Em um ambiente de mercados cada vez mais líquidos, conectados e reativos, o positioning se consolida como uma das variáveis mais relevantes para a tomada de decisão em gestão de portfólios. Entender como os agentes estão alocados, quais narrativas já estão precificadas e onde existe espaço para surpresa — positiva ou negativa — torna-se uma vantagem competitiva real.

Para o gestor ou o investidor de ações, isso significa incorporar a análise de positioning como complemento à leitura fundamentalista e técnica. Não se trata de substituir o valuation ou a análise setorial, mas de reconhecer que os preços refletem tanto os fundamentos quanto o comportamento dos investidores. A assimetria entre fluxo e fundamento, muitas vezes, é o que gera as melhores oportunidades —e os maiores riscos.

Os casos analisados mostram que o positioning atua como força amplificadora nos mercados. Quando todos estão do mesmo lado, o espaço marginal se estreita, e o risco de reversão cresce. Quando há desalinhamento entre convicção e alocação — como em temas fora do radar ou ativos negligenciados —, abrem-se oportunidades para um posicionamento contracorrente mais eficiente.

Na prática, o investidor atento ao positioning consegue:

  • Evitar armadilhas de consenso, onde o prêmio pelo risco já foi consumido;
  • Detectar pontos de inflexão, antecipando movimentos de rotação ou reversão;
  • Aproveitar distorções de fluxo, que nem sempre se resolvem pela via fundamentalista;
  • Gerenciar risco com mais precisão, ajustando exposições conforme a concentração do mercado.

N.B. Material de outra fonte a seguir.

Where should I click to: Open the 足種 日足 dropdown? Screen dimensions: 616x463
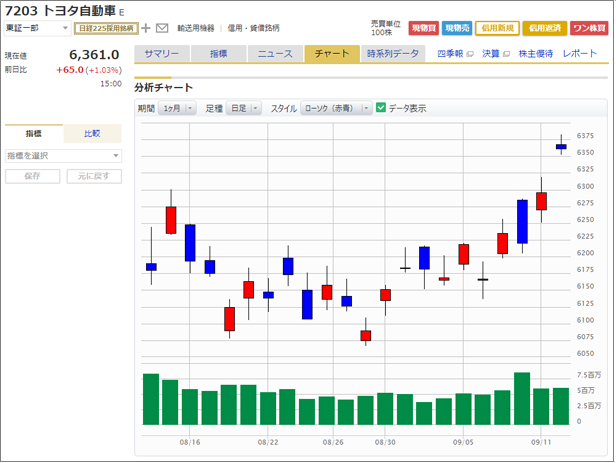click(244, 108)
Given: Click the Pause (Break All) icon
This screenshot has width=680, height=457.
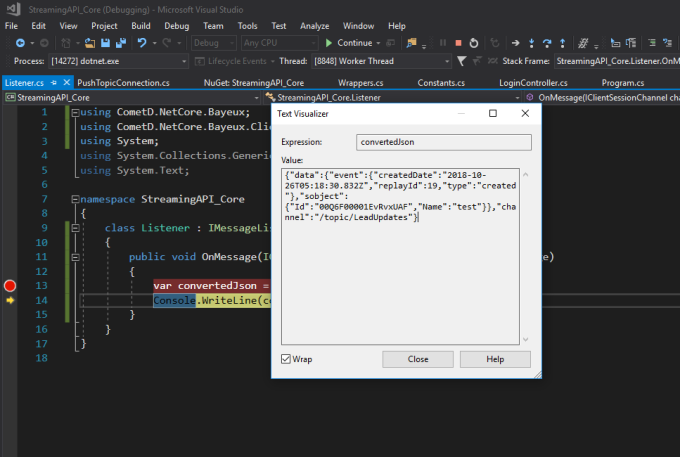Looking at the screenshot, I should coord(443,43).
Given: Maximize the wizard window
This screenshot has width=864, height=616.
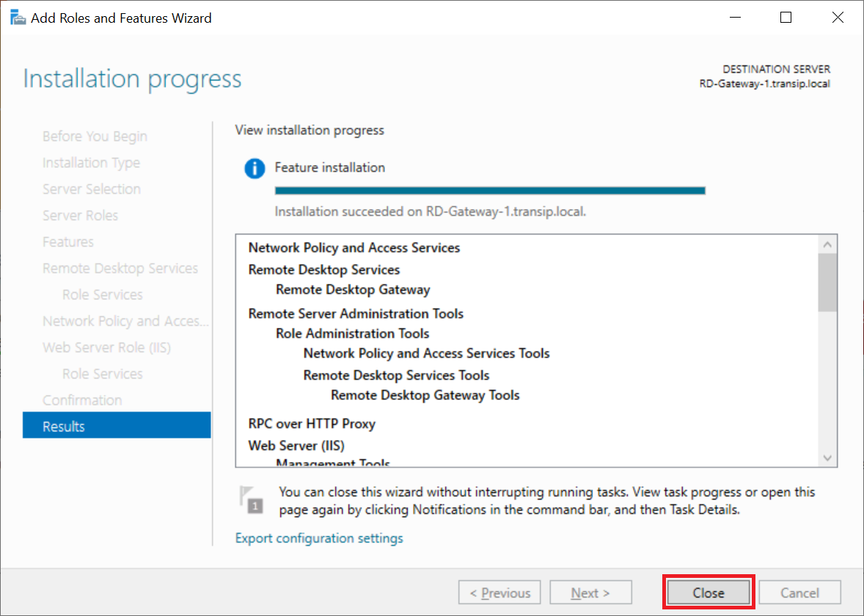Looking at the screenshot, I should point(786,18).
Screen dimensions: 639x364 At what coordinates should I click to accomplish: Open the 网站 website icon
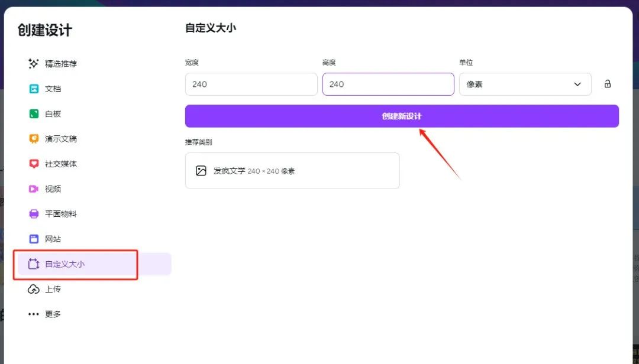[x=34, y=239]
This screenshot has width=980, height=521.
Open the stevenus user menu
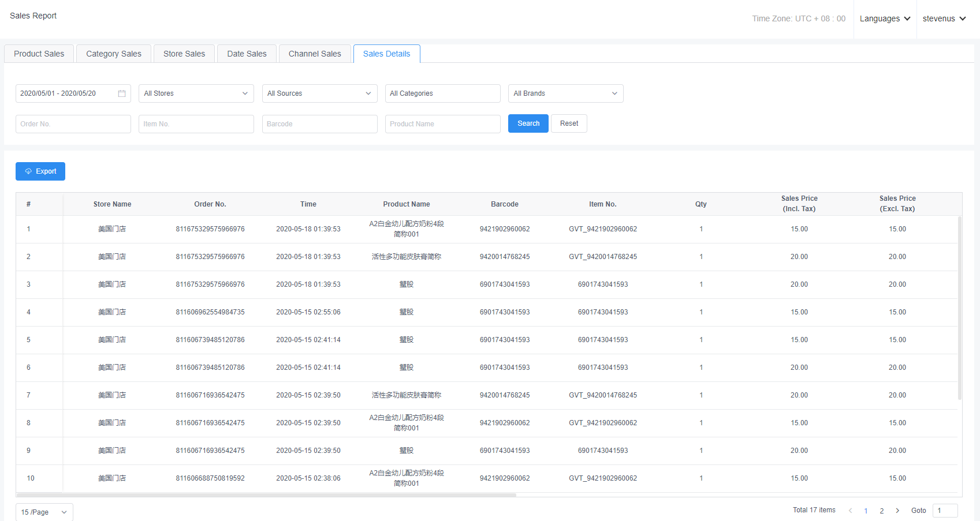coord(944,18)
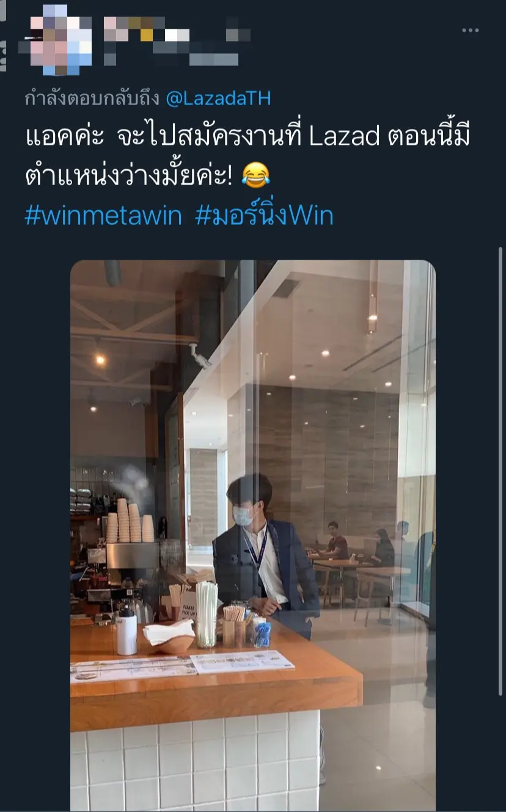Click the กำลังตอบกลับถึง replying-to label

(92, 98)
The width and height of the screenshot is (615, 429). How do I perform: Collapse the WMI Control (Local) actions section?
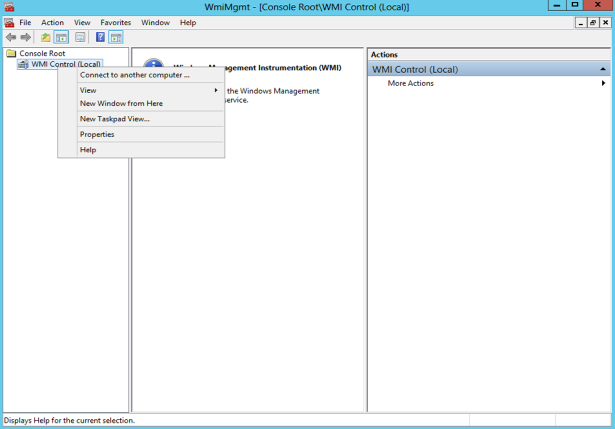pyautogui.click(x=602, y=70)
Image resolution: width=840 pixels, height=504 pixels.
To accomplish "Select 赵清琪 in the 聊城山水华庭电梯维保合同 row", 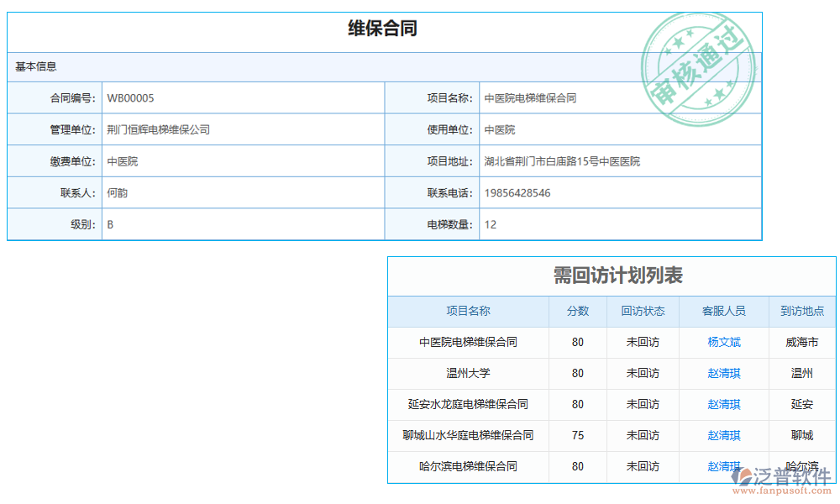I will (x=723, y=435).
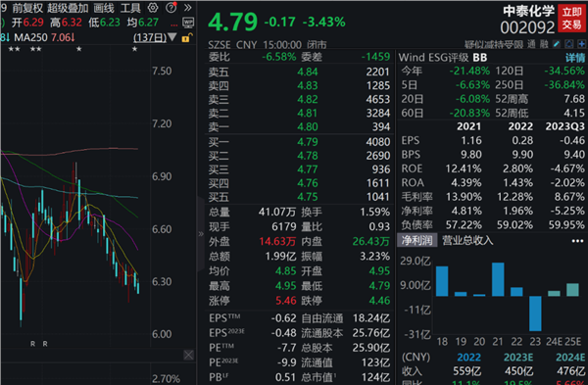Click the blue bell alert icon
Image resolution: width=588 pixels, height=385 pixels.
[569, 44]
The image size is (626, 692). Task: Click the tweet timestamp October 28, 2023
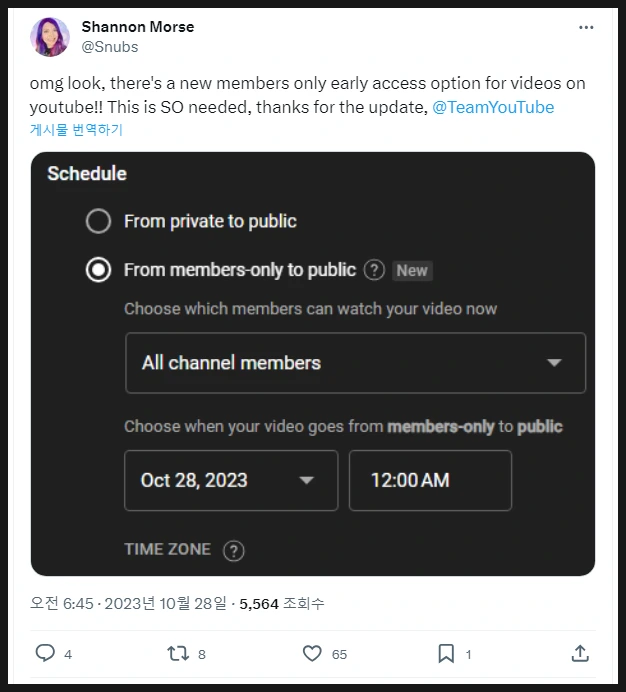tap(130, 603)
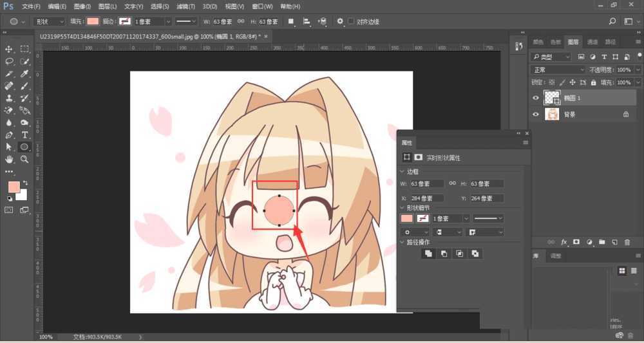
Task: Click the delete layer trash icon
Action: (627, 243)
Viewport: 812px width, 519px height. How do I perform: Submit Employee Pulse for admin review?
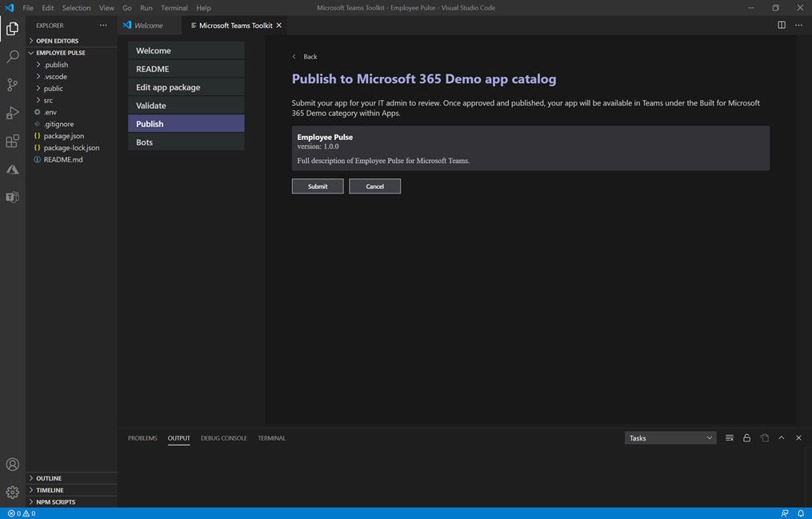coord(318,186)

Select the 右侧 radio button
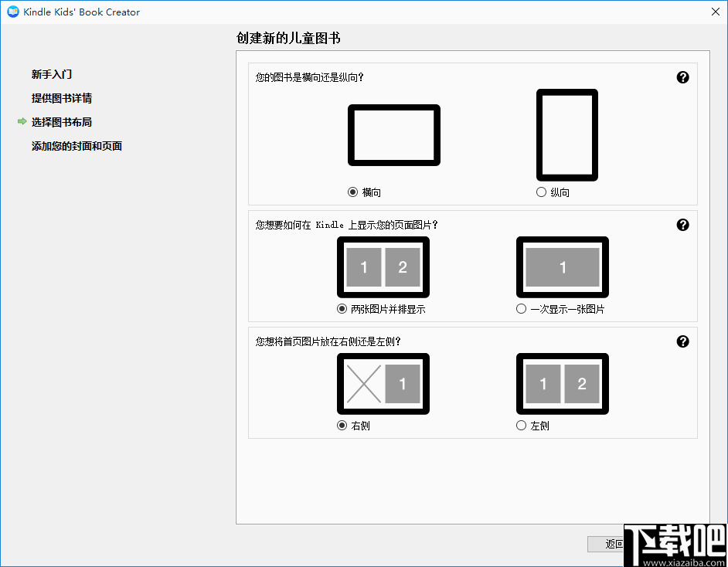342,425
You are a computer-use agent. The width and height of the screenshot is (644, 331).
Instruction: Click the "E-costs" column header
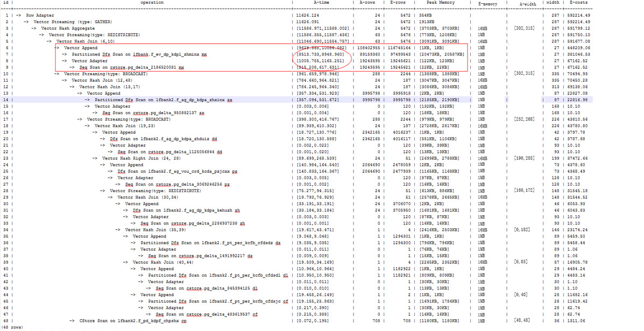click(581, 3)
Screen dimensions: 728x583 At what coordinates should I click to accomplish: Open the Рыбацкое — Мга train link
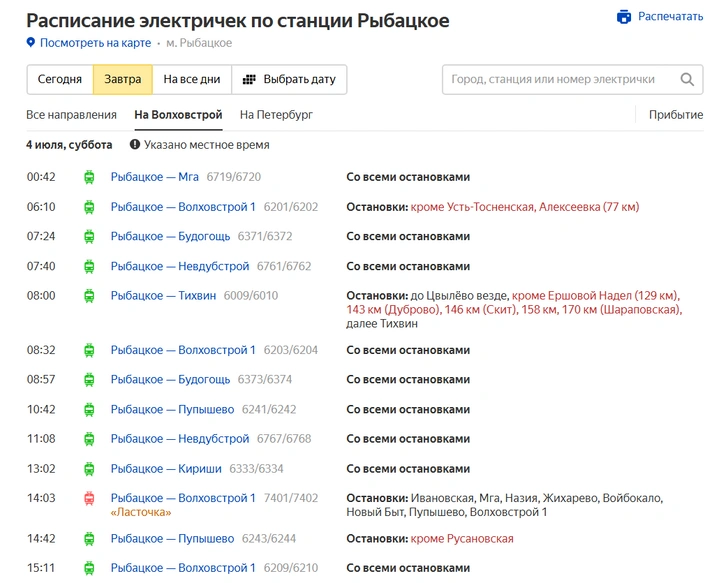[x=155, y=177]
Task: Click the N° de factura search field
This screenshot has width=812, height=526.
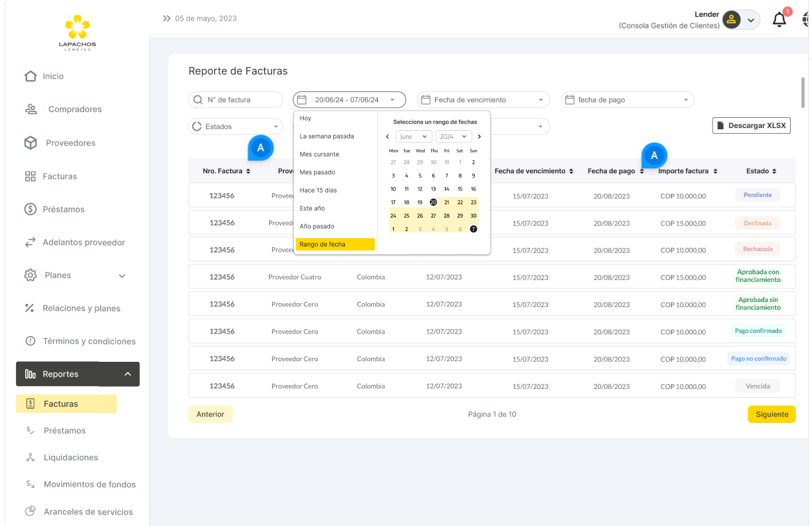Action: 235,100
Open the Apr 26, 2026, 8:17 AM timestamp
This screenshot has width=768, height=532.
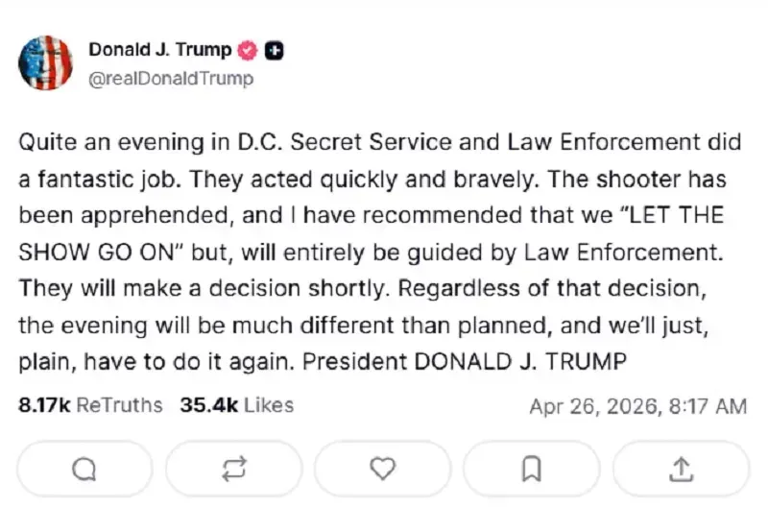[x=637, y=406]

Mais do que uma métrica, o positioning é uma lente. Ele revela não apenas o que o mercado pensa, mas como o mercado está posicionado em relação a essas crenças — e é justamente essa diferença que, muitas vezes, determina o que está por vir. Para o investidor moderno, que busca navegar com agilidade e consistência em um ambiente marcado por excesso de informação e velocidade, entender o positioning não é mais opcional, é essencial.